━━━━━ ENTRIES PROVIDED

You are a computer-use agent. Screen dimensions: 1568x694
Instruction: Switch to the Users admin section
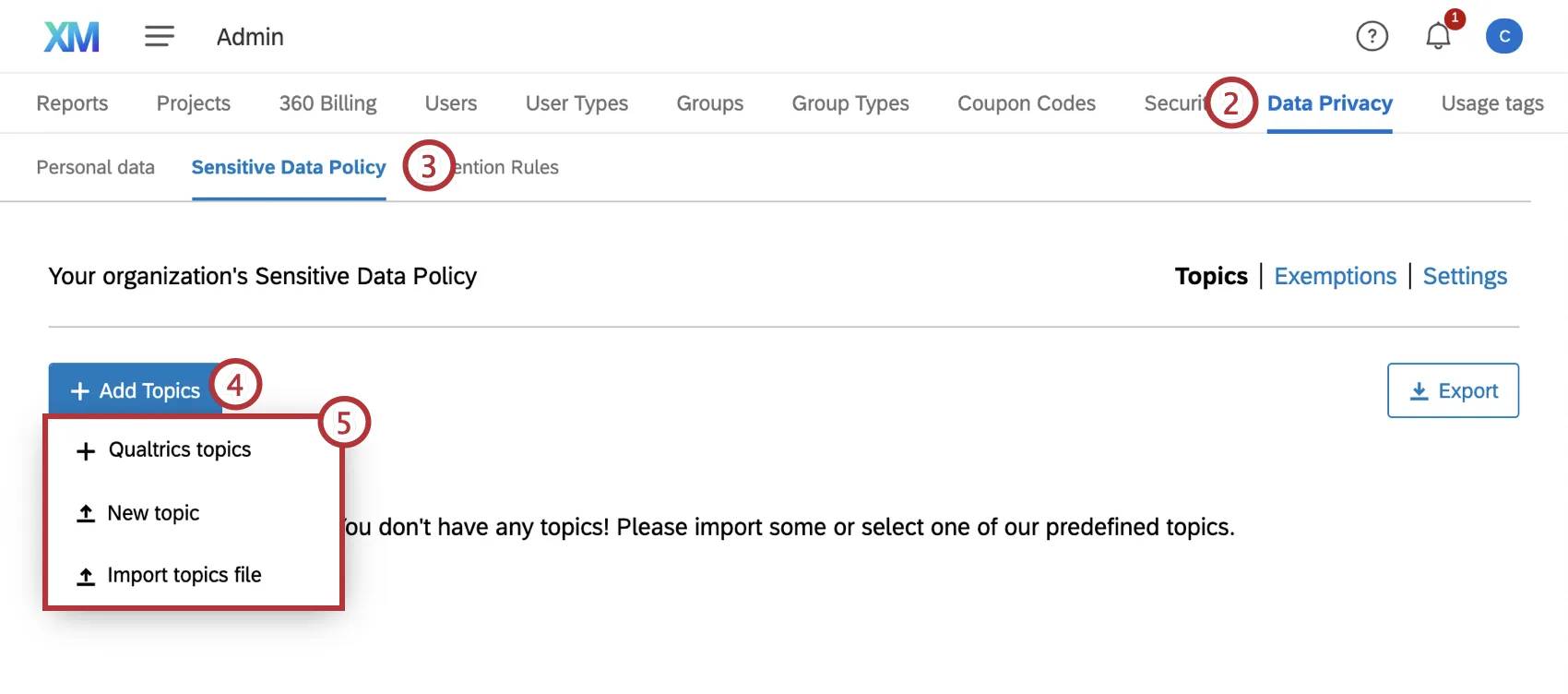[x=450, y=103]
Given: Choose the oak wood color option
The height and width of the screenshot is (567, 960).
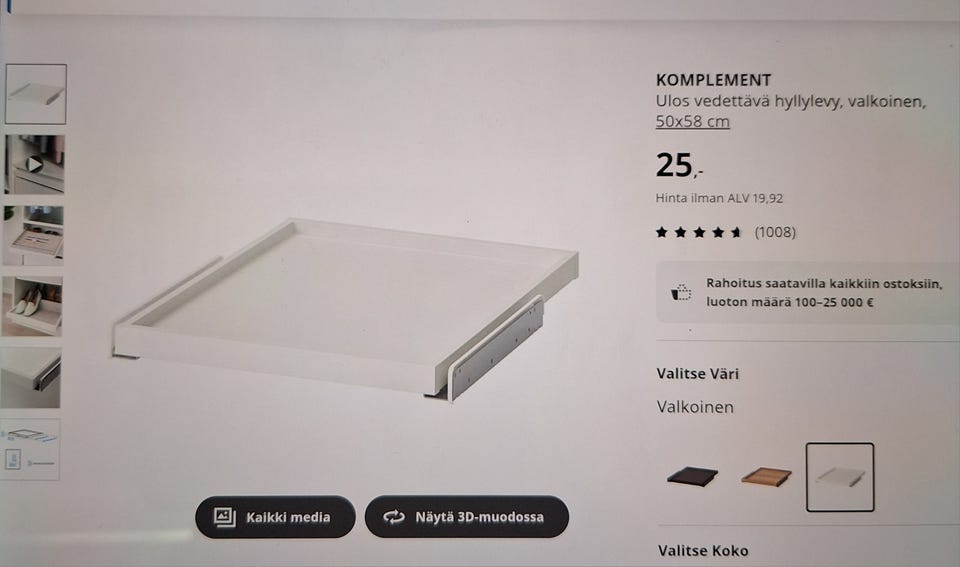Looking at the screenshot, I should (766, 476).
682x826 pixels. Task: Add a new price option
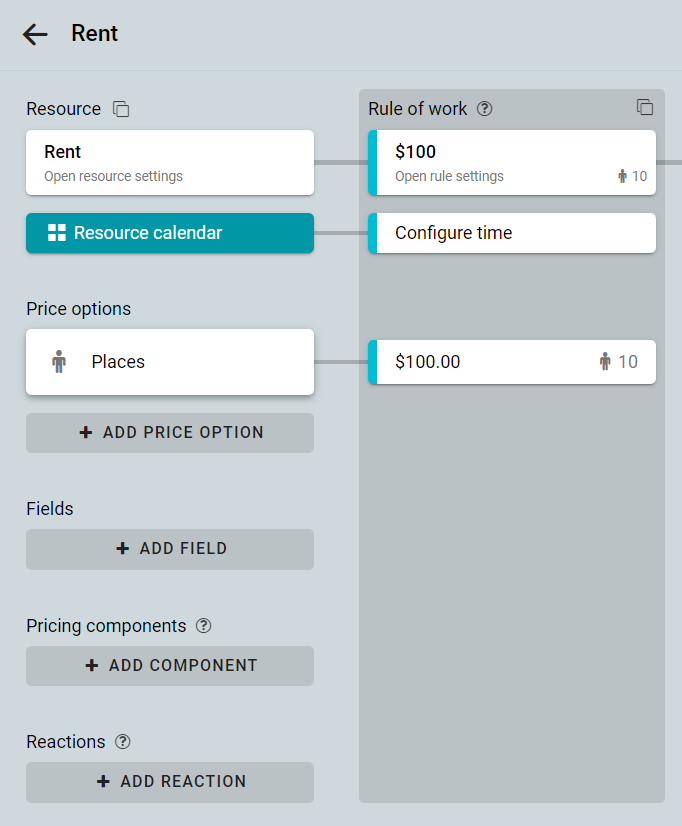[170, 432]
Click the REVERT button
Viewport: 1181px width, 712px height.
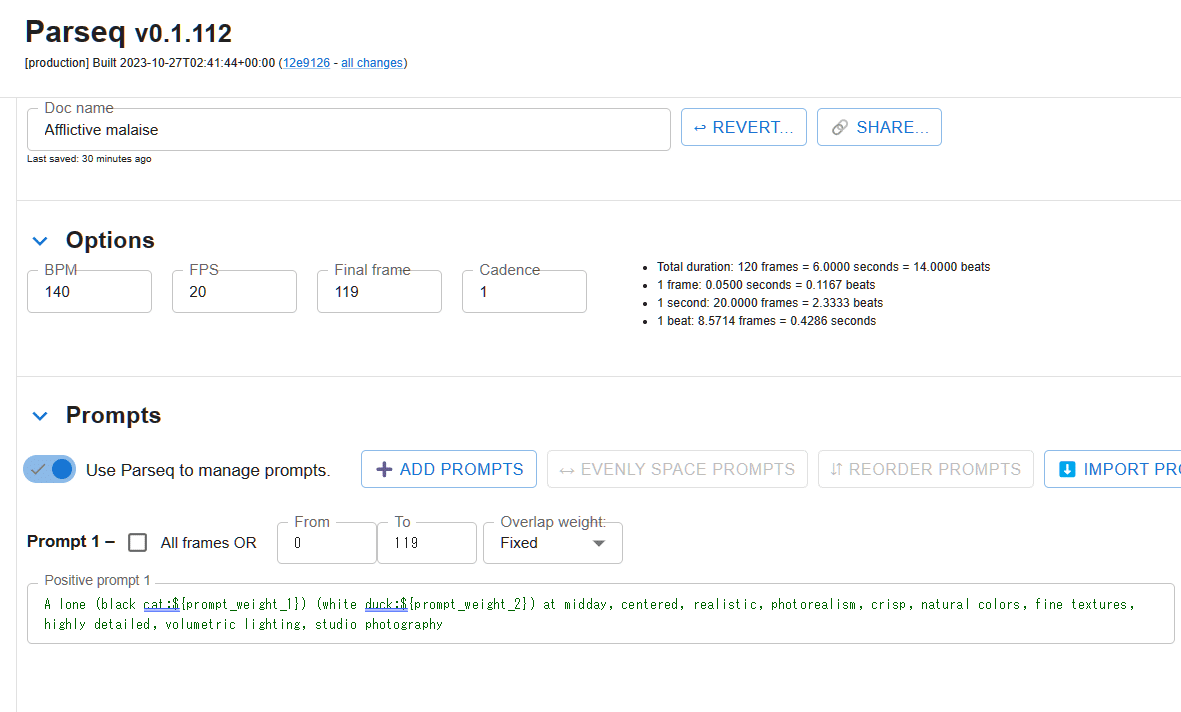click(744, 127)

━━━━━━━━━━

Can you recast the text lines of all the items above as a JSON list of strings, with one string per line, no blank lines, and the pictures left out?

» ANSWER TO THE EXERCISE:
[
  "You are a computer-use agent. Screen dimensions: 1568x694",
  "Instruction: Switch to the Users admin section",
  "[x=450, y=103]",
  "Given: Choose the oak wood color option",
  "The height and width of the screenshot is (567, 960).",
  "Looking at the screenshot, I should (766, 476).",
  "682x826 pixels. Task: Add a new price option",
  "[170, 432]",
  "Click the REVERT button",
  "Viewport: 1181px width, 712px height.",
  "click(744, 127)"
]